After not too terribly long, this simple focus slowly shifted into a new "develop/distribute" method of organization. While there are factories aplenty, they are not the driving method of organization. Instead, a factory is simply a chip in the pile of a corporation: a group of people who manage supply lines, distribution channels, product development, and so on.

A corporation is not hyper-local. While it has components that are quite local (offices), it also has quite a lot of travel as people move products, ideas, and employees around the world. I might call it "dendritic" rather than "local".

It makes sense that we, coming out of a develop/distribute era, think of economics in terms of development and distribution of goods. That's why we have terms like "communist" and "capitalist". But I don't see that it's a particularly fundamental approach to economics.

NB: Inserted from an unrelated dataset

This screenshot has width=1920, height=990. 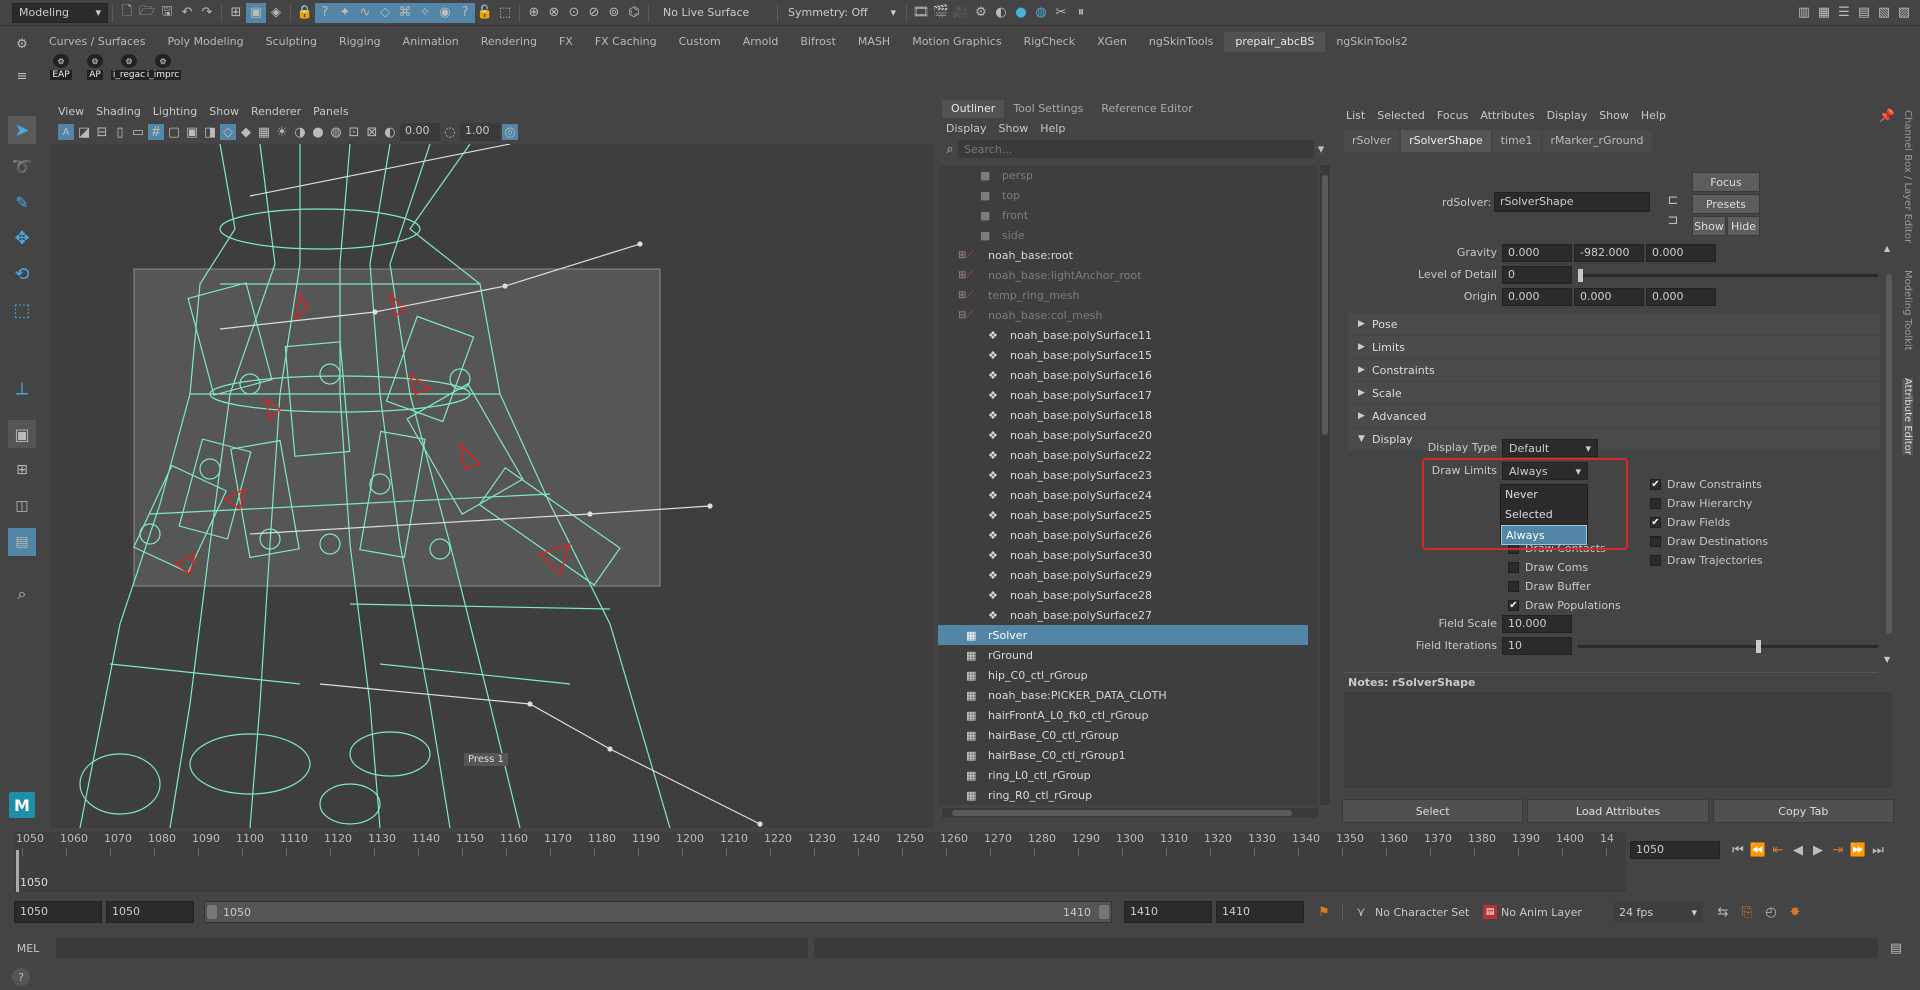 What do you see at coordinates (1537, 275) in the screenshot?
I see `lod-field: 0` at bounding box center [1537, 275].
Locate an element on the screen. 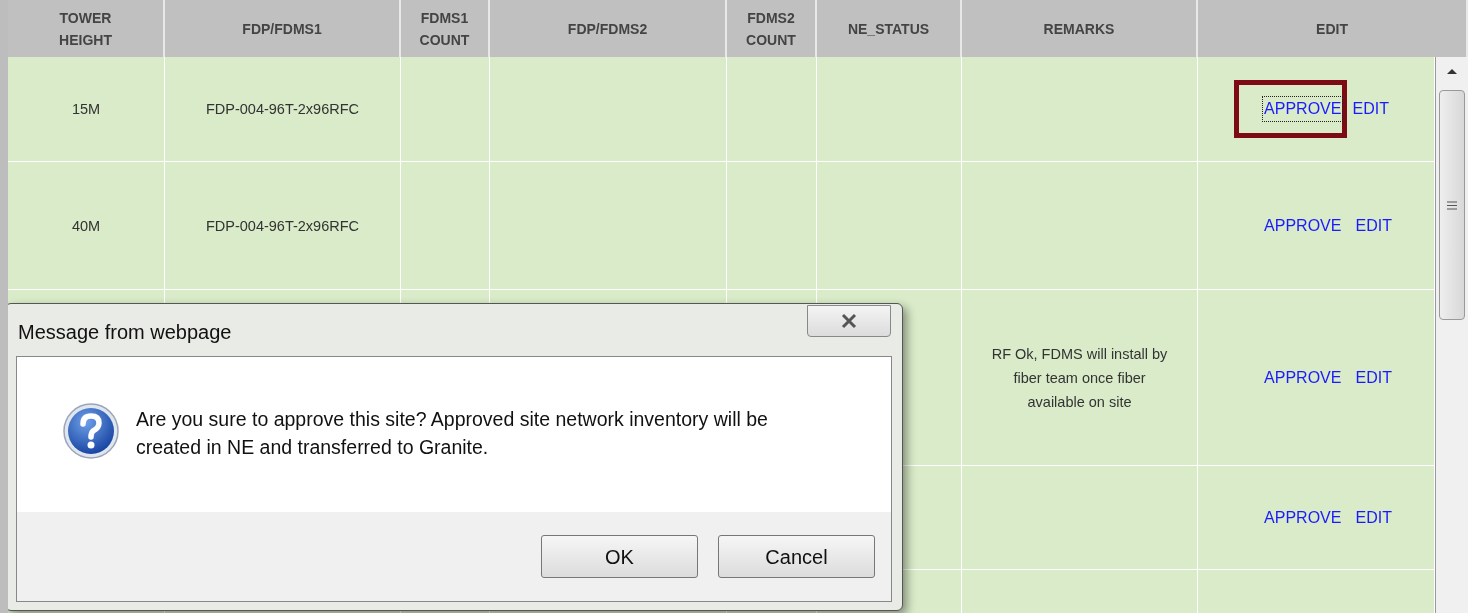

I'm not judging: the dendritic approach has allowed for science to flourish, which I consider a major, major plus. However, it has also allowed us to do some pretty outlandishly horrible things.

Nowadays we're still in that dendritic system. However, our "always on" communication grid (cell phones, internet, twitter, etc) is becoming more and more pronounced.

It's clear to me that we'll enter a new phase, a method of people organizing that would be considered odd and unlikely if we look at it right now. I'll call it "maelstrom" organization, although only because we're not actually in it yet, so we don't understand it very well. It is people organizing rapidly and (usually) temporarily to deploy a specific product in specific amounts to specific markets.

Exactly how it ends up working will depend on how technology progresses. If robotics become more standard and more useful, I can see a huge number of the jobs we have these days becoming fully automated. Starbucks is one human with five robotic baristas. His job is to make friendly with the customers and to maintain the robots.

Even our desk jobs will become obsolete as expert data systems and scrapers mean we can do a week of market research in ten minutes.

I think this is why we have this "new low" of economic production. Our economy is still stuck in its dendritic form, but that form is no longer very useful, because the people that normally organized at the heart of those nodes have been replaced by technology, or at least by people from far, far away.

Our economists all throw their hands up and talk about how goods are distributed, how money flows through markets...

But it's an interesting thought experiment to think, instead, about how people organize. Let the distribution and markets take care of themselves for a bit, and think about how people organize.

Edit: since writing this, I've decided to call the new kind of thing I'm talking about "laminar organization/economics" rather than "maelstrom organization/economics".